John McLeod, farmer from Linguick Quebec, The Horse. My husband, this man’s great great grandchild, has a slight palsy too and the same eyes.
Here’s a bit from a History of Compton County by L. S. Channell. You know, I called my website about John’s descendants, Tighsolas, because that is the name of the comfortable home in which the Nicholson family lived. Reading this bit below, no doubt taken from first-hand accounts (perhaps Margaret’s Mom lent her bit in Gaelic, as that is all she spoke) it is easy to see why this lovely brick house meant so much to the family. This book was published in 1896, the year Norman Nicholson (husband of Margaret Macleod) built Tighsolas, in Richmond, Quebec and the year Wilfrid Laurier came to power
This is from the chapter on Lingwick.
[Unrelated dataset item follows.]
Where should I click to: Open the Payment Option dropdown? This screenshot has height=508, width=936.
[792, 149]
The first settlers to the region were Americans, then some Irish, then the Scotch..
“They were shortly followed by a number of Highland Scotch from the Isle of Lewis. They were Donald MaKay, Murdo Maclean, Donald MacDonald, John MacLeod (the Horse so-called because he he was the only Scotchman to have a horse for the first four years) Donald MacLeod,
Donald Matheson, Angus MacLeod and John MacLeod the weaver. There were so many MacLeods and MacDonalds, the Scotch to this present day have many nicknames to distinguish one from the other.
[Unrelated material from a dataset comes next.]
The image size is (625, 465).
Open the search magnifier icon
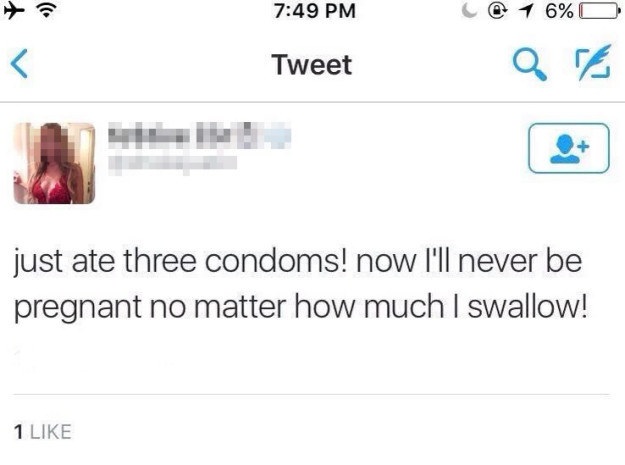click(529, 64)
These Highlanders had several reasons for seeking their fortunes in far away Canada. They were poor and had considerable trouble at home with their land-lords. They wanted to own farms of their own. Some of them had been mislead by stories of the advantages of the New Country. They had been told that tobacco is grown in Canada as easily as barley. That when they wanted sugar they simply went to the woods, bored a hole in a maple tree and filled a bucket with syrup, which immediately flowed and which after a little boiling made splendid sugar. When they had all the sugar they wanted they put a plug in the hole until more was needed.
The first 8 families were brought over by the British American Land Company but the rest paid their way. They they settled on the road between Bury and Gould and lived as close together as they could. This was always the main thought with the Scotch settlers in those days. It was this that made them leave the farms close to Sherbrooke, which could be secured at the same price. They wanted to have a settlement of their own, where they could live like Highlanders “shoulder to shoulder.” None of them in those days thought of owning a larger farm than 50 acres.
The cabins built by the settlers the first year were very small. The season was so late when they came that the bark would not peel, so they roofed them with split cedar and some with spruce and fir boughs. They were floored with little poles, hewed on one side, and had one door one window, being only one story high. The cabins had no fire places or chimneys the first winter. Flat stores were laid on the floor and against the end of the cabin furthest from the door. A hole was made in the roof to let all the smoke out and that was inclined to escape. The roof was generally so badly constructed that whenever it rained outside, it rained inside also. The kitchen utensils were a few dishes brought over from Scotland and a pot or two. The furniture consisted of a table, a cupboard or a dresser as it called, some clumsy home-mde tools and a bed or two.
The settlers lived the first year principally on oatmeal, advanced by the BAL Company. They paid for this the following summer at the rate of $5 for one hundred pounds by grubbing out a road from Bury to Gould.”